História
junho 30, 2026

La Asamblea Nacional aprueba reforma para abrir el sector eléctrico a la inversión privada

La Asamblea Nacional de Venezuela aprobó en primera discusión una reforma a la Ley Orgánica del Sistema y Servicio Eléctrico. El proyecto busca permitir la participación de capital privado y mixto en el sector para mejorar un servicio afectado por constantes cortes.

La apertura del sector eléctrico venezolano al capital privado llega tras años de apagones y discursos anti-privatización. La reforma se vende como modernización urgente, pero también exhibe, sin decirlo, el fracaso del modelo estatista que el chavismo defendió durante dos décadas.

Lo que dice el oficialismo: modernización sin perder el control

Los medios alineados al Gobierno presentan la reforma como un paso técnico y ordenado, casi aséptico. Hablan de un proyecto para “reconfigurar el modelo energético del país a través de la incorporación de capitales privados y mixtos”, aprobado por unanimidad en primera discusión. La nota de Últimas Noticias subraya que el objetivo es diversificar actores en generación, transmisión y comercialización, pero dejando claro que “el Estado venezolano se mantiene como el eje central y actor fundamental del sistema”, con más de 50 % del capital en las empresas mixtas.
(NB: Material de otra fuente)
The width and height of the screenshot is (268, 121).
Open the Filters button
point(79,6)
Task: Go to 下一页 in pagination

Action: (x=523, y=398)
La Iguana.tv se limita al tono institucional: la AN aprobó el proyecto de reforma “para fortalecer la gestión y el funcionamiento del sector eléctrico”, cuyo propósito es regular el sistema y la prestación del servicio en todo el territorio nacional.

Lo que resalta la oposición: giro ideológico y factura pendiente

Los portales críticos remarcan el viraje político. Runrun.es lo resume sin maquillaje: “Gobierno aprueba reforma eléctrica: ahora sí, la empresa privada es bienvenida”. El Pitazo enfatiza que la reforma de 42 artículos permitirá “el ingreso de capital privado al sector”, alejando al chavismo de la vieja bandera de nacionalización.

El Nacional destaca que el proyecto busca “propiciar las inversiones privadas” en un sistema golpeado por constantes cortes y que introduce concesiones, supervisión pública y obligación de compensar económicamente a los usuarios por daños. Efecto Cocuyo subraya esos mismos tres pilares: protección del sistema, mantenimiento de infraestructura y mejor atención al ciudadano, pero contrasta con la versión oficial al recordar las denuncias de corrupción y la bonanza petrolera desaprovechada.

La Patilla pone el dedo en la herida política con un titular elocuente: “El chavismo ahora busca desesperadamente abrir inversiones en el sector eléctrico”, subrayando que el giro llega después de una crisis prolongada y termoeléctricas paralizadas.

Coincidencias y choques

Todos los relatos reconocen lo mismo: el sistema tiene “limitaciones estructurales” y necesita capital privado. La diferencia está en el culpable. El Gobierno habla de sanciones y mayor demanda; la oposición insiste en corrupción, mala gestión y atraso regulatorio. En el papel, la reforma promete tarifas realistas, rentabilidad “razonable” y compensaciones a usuarios. En la práctica, el choque será entre un Estado que no quiere soltar el control y unos inversores que no entran a pérdida.